When you clench your fist, no one can put anything in your hand.
~ Alex Haley
At the city docks of Annapolis, only a few feet away from lapping blue-gray seawater, there sits a bronze statue of Alex Haley. Ten quotes from the family saga Roots, each inscribed into a bronze marker, surround the sea wall near the statue. All of them are poignant, powerful, memorable. But my favorite is this: When you clench your fist, no one can put anything in your hand.
This weekend I’ve been cleaning. Not just the average spring cleaning that wipes away dust and cobwebs. No, this is the kind of cleaning that goes years deep. Back into boxes of forgotten letters. Envelope of photographs whose edges have stuck together. The kind that thrusts into drawers and old closet shelves and pulls out dresses last worn at a college formal, satin shoes last seen at the (first) inaugural ball for President Obama. T-shirts from a summer job two decades ago. Cassette tapes for which I have no equipment capable of playing. Boxing gloves. The gei and obi from my high school karate class.

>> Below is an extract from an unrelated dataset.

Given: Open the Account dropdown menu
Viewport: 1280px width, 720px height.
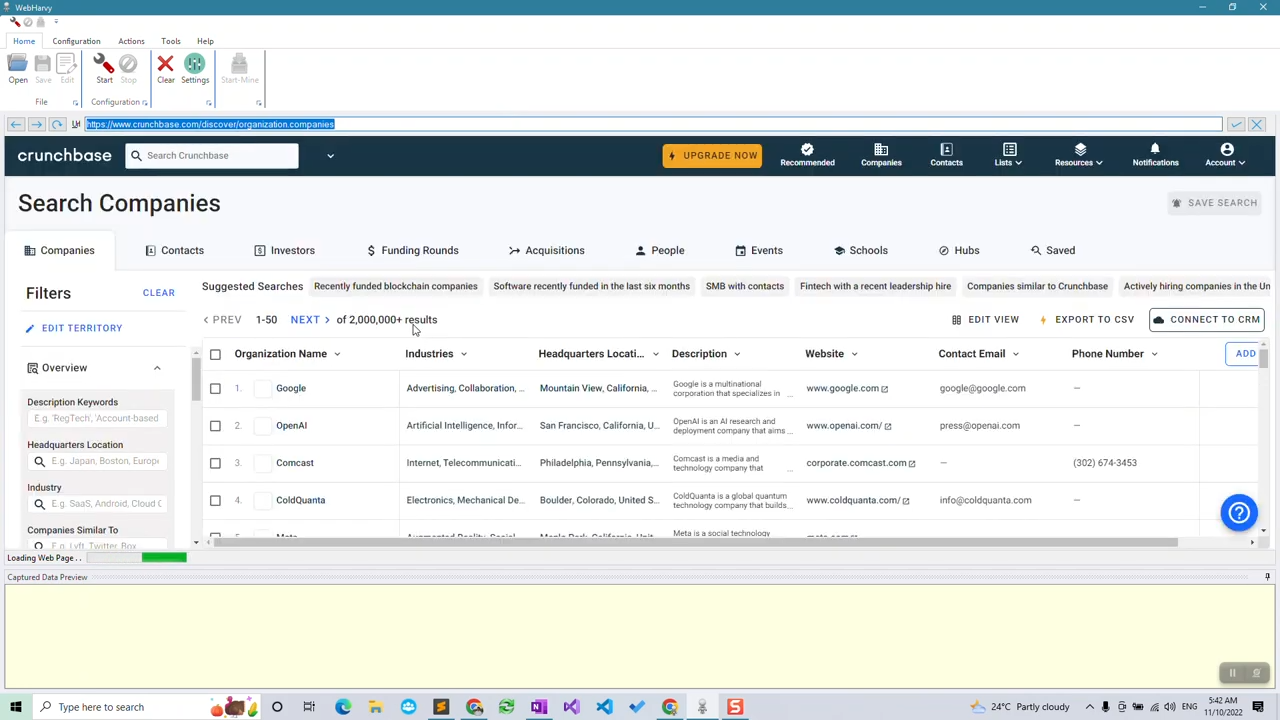Looking at the screenshot, I should pyautogui.click(x=1226, y=155).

Why have I held onto such things? Why have I dutifully laid them into boxes and packed them up as I moved from apartment to apartment and now to a house that has the feel of permanency to it?
Part of it is pride. I don’t want to admit that I’ll never be the size 8 again who shimmied into a black and yellow cocktail dress that was once mistaken for vintage couture.
Part of it is fear. What if I need it again? What if I will regret letting it out of my life?
Part of it is sentiment. I don’t want to throw away things I associate with a memory. And so the clothes or the cassettes or the letters endure, becoming artifacts of what was. Ready for me to reach out and touch then, ready for me to reassure myself that they – and I – are real.
And yet such artifacts are a testament to what was. And in the sunshine of spring, as the world reawakens, I stretch with it. I open my fist. I allow the past to drop from it. I reach to what will be.